There are so many other worthwhile projects based on genuine love stories from the Holocaust. My favorite is the one about Dina Gottliebova Babbitt - the beautiful young art student who painted Snow White and the Seven Dwarves on the children's barracks at Auschwitz. This painting became the reason Dina and her Mother survived Auschwitz. After the end of the war, Dina applied for an art job in Paris. Unbeknownst to Dina, her interviewer was the lead animator on Snow White and the Seven Dwarfs. They fell in love and got married. Now that's a romantic love story! I also admire Dina for her tremendous courage to paint the mural in the first place. Painting the mural for the children caused her to be taken to Dr. Mengele, the Angel of Death. She thought she was going to be gassed, but bravely she stood up to Mengele and he made her his portrait painter, saving herself and her mother from the gas chamber.

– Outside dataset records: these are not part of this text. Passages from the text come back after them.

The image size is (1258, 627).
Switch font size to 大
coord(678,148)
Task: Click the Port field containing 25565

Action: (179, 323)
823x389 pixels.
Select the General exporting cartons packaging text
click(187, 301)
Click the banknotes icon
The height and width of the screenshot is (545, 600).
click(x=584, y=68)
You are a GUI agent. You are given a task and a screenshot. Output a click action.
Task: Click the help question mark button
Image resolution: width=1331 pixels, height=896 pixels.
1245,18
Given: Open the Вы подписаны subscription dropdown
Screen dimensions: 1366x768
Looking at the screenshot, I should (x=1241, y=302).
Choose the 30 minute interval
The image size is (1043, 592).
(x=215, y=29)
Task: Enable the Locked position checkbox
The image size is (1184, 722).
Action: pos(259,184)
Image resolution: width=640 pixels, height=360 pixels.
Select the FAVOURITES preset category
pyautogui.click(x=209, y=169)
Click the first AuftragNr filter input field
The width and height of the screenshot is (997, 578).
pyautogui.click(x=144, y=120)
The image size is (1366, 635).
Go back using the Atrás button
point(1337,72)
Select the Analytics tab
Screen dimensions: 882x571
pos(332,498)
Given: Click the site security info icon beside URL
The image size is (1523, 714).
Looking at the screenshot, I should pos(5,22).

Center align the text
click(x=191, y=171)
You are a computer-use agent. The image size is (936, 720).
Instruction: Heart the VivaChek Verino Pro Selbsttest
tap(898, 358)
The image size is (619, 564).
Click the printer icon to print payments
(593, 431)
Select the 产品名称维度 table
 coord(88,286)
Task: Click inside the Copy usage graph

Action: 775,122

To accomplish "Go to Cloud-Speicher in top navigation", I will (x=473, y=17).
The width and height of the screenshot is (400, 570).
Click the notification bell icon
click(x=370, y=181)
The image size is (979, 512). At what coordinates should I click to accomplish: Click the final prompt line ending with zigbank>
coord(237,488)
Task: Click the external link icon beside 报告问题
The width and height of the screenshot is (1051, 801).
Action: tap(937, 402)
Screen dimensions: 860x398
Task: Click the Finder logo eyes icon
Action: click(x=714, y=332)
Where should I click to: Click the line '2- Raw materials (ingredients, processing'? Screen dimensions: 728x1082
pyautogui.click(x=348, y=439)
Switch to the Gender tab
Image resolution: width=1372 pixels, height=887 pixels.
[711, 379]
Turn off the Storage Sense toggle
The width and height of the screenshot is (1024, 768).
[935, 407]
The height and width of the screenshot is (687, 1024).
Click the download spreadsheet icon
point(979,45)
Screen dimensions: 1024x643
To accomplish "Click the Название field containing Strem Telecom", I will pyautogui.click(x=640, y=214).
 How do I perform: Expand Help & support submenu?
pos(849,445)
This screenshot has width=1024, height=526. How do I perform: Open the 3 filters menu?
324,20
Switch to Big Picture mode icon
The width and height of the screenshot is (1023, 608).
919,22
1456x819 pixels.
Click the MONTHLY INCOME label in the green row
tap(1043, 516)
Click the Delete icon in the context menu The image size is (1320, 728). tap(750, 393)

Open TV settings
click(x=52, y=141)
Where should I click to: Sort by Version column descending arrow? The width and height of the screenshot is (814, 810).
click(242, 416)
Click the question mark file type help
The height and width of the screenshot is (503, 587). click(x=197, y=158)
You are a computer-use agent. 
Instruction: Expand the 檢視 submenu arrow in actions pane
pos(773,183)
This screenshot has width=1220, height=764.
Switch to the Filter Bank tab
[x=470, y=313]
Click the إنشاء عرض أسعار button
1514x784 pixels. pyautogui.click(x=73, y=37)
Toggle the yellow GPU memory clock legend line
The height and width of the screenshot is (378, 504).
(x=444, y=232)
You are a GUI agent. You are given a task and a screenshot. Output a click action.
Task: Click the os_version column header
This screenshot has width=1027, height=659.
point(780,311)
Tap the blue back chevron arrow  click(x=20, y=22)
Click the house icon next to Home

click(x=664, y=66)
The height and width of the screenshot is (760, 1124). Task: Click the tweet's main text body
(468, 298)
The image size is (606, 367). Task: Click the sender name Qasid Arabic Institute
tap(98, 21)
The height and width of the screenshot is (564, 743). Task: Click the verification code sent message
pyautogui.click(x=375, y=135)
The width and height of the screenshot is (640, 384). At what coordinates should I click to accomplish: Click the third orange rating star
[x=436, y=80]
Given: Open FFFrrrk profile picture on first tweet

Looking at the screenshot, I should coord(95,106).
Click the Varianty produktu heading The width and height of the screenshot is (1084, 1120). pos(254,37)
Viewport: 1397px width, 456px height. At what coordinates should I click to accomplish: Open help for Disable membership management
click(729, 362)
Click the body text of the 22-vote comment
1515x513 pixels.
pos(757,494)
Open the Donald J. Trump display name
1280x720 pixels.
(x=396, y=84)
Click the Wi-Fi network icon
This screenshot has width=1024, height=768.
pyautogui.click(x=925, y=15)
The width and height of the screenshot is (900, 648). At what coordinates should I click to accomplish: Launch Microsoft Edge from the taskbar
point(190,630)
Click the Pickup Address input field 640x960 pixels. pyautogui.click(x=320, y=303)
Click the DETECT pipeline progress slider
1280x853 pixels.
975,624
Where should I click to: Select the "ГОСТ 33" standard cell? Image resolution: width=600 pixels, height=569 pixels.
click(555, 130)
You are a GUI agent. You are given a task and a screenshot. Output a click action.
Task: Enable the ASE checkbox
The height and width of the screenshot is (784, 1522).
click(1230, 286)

Also, Dina's story has been verified as true. Some of the paintings she did for Mengele in Auschwitz survived the war and are at the Auschwitz Birkenau Museum. The story of her painting the mural of Snow White and the Seven Dwarfs on the children's barrack has been corroborated by many other Auschwitz prisoners, and of course her love and marriage to the animator of Snow White and the Seven Dwarfs the Disney movie after the war in Paris is also documented.

Why wasn't the Rosenblatt's story checked out before it was published and picked up to have the movie made?? I would like to see true and wonderful stories like Dina's be publicized, not these hoax tales that destroy credibility and trust.

first0fmay said...

After reading this post and all posted more recently on this blog I am rediscovering myself. Does it matter how relabel the source? No, because I am asking questions that connect to more questions - all connecting to 'truly reading' the answer. In other words finding information and basing my option on ALL information I have found and my personal life experiences (though that could be viewed as information too).
I am a first year special education at a charter school in Michigan. I find the hardest part of my position isn't being a young, unexperienced teacher. The hardest thing is trying to teach my peers (general education teachers and the administrative staff) with out being too assertive.
I plan on blogging my experiences, and thoughts on posts such as these.

irasocol said...

firstOfmay,

The hardest part is indeed the system and the established attitudes, both of which do nothing to serve our students' needs. Hang on, and please send along your blog address as you begin to tell your story.

It is through effective storytelling (in whatever form) that we are able to alter thinking in important ways.